What the exercise asks —
Set down without change every line from the line that contains "1200x880 pixels." through the end of the listing, and only those lines. No pictures.

Data to process —
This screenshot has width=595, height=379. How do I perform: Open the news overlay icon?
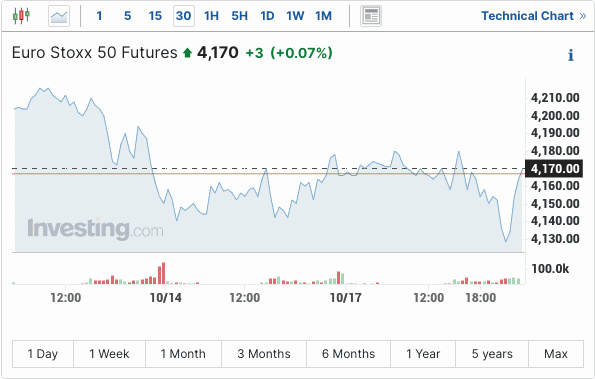[371, 16]
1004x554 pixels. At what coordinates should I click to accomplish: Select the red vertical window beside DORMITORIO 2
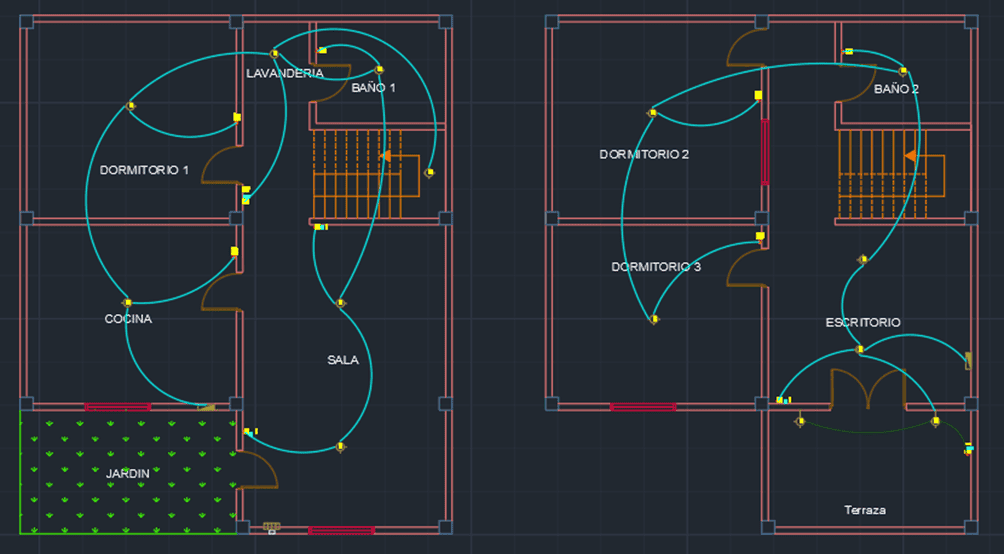tap(765, 152)
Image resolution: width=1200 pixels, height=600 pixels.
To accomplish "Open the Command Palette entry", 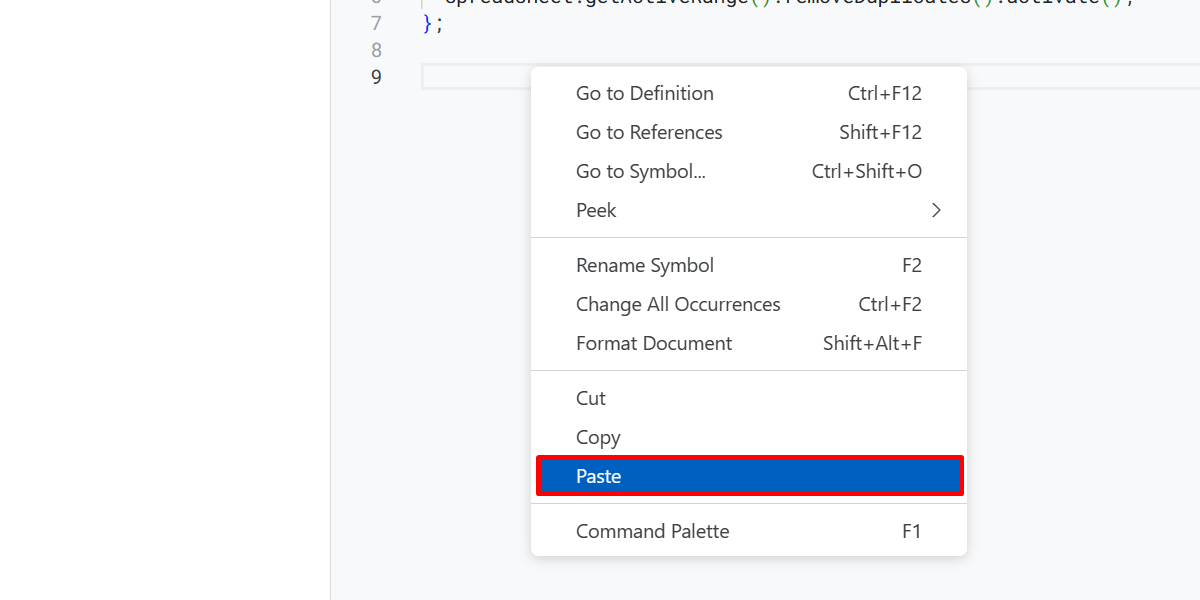I will [652, 531].
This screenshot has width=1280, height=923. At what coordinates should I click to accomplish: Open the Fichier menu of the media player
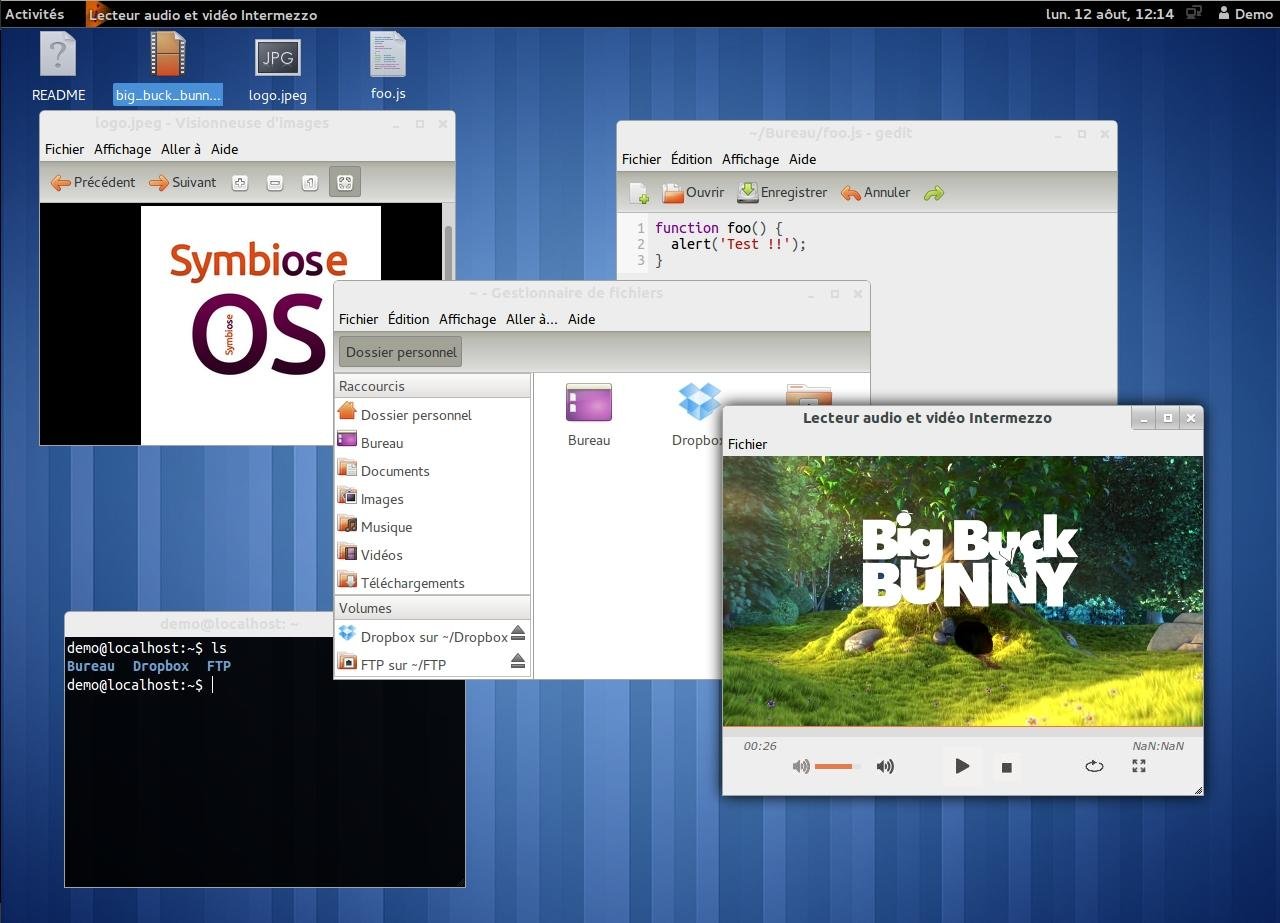point(747,444)
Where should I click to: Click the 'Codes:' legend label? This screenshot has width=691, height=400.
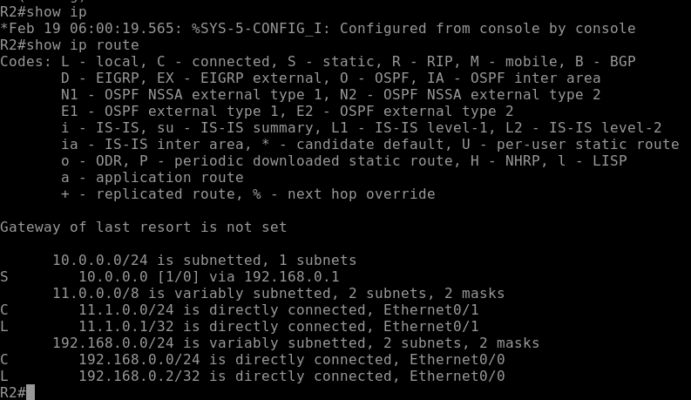tap(26, 61)
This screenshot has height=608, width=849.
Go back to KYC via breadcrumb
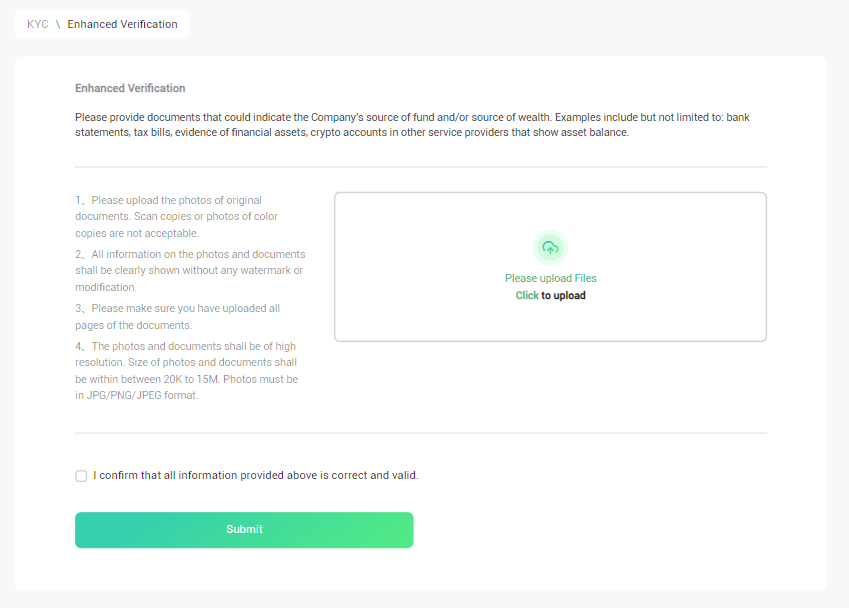(37, 24)
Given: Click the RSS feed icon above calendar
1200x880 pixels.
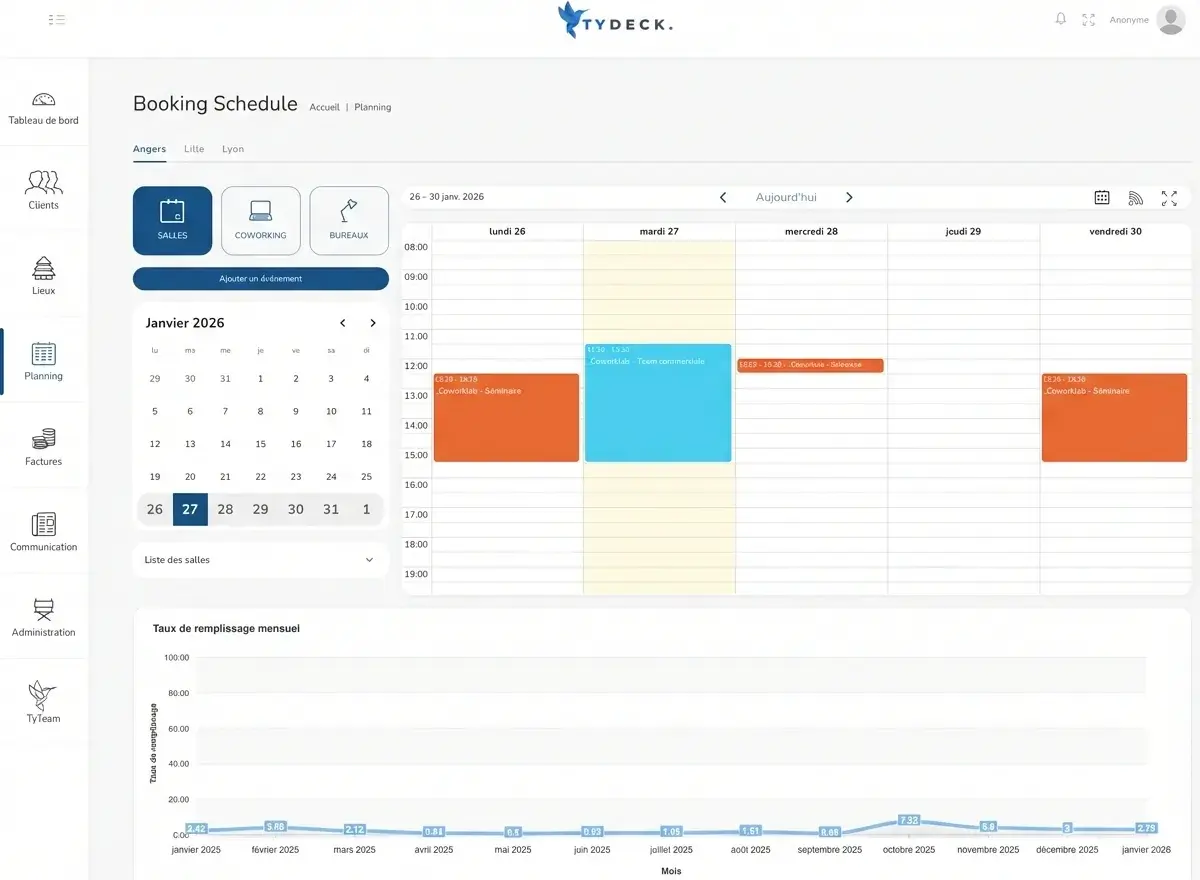Looking at the screenshot, I should [1135, 198].
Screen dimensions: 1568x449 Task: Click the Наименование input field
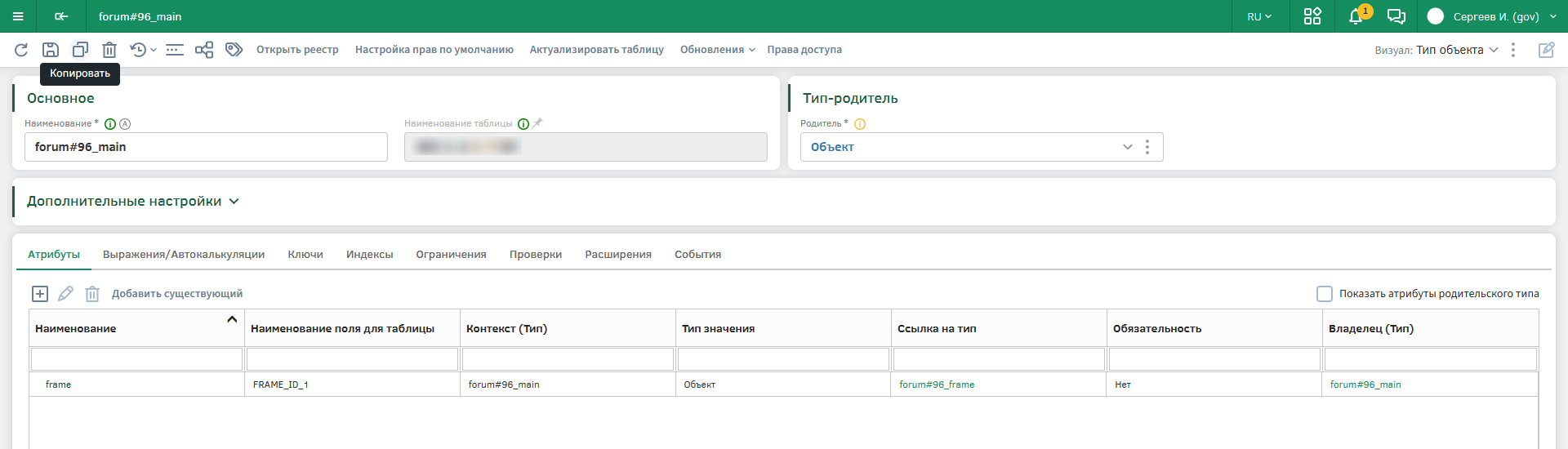coord(206,147)
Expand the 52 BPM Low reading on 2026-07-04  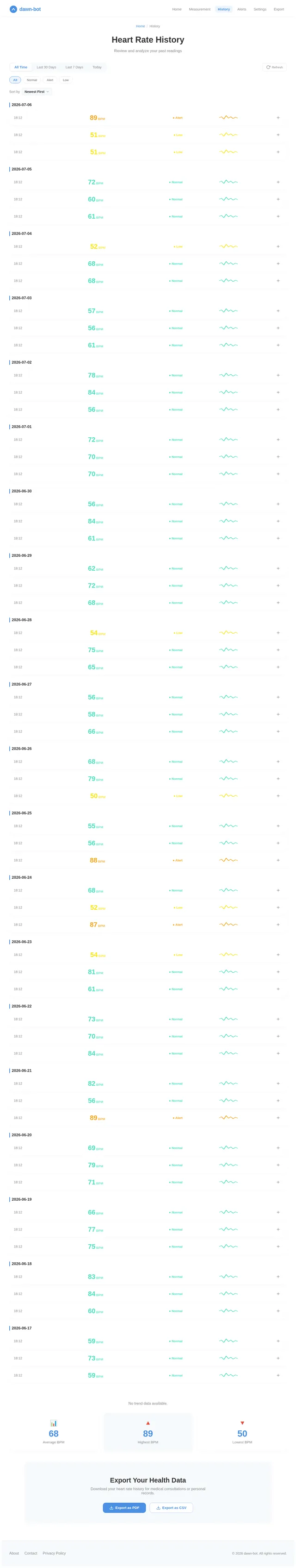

The completed task —
1200x880 pixels.
Looking at the screenshot, I should [1135, 198].
Screen dimensions: 1568x449 Task: Click the Наименование input field
coord(206,147)
Expand the 52 BPM Low reading on 2026-07-04  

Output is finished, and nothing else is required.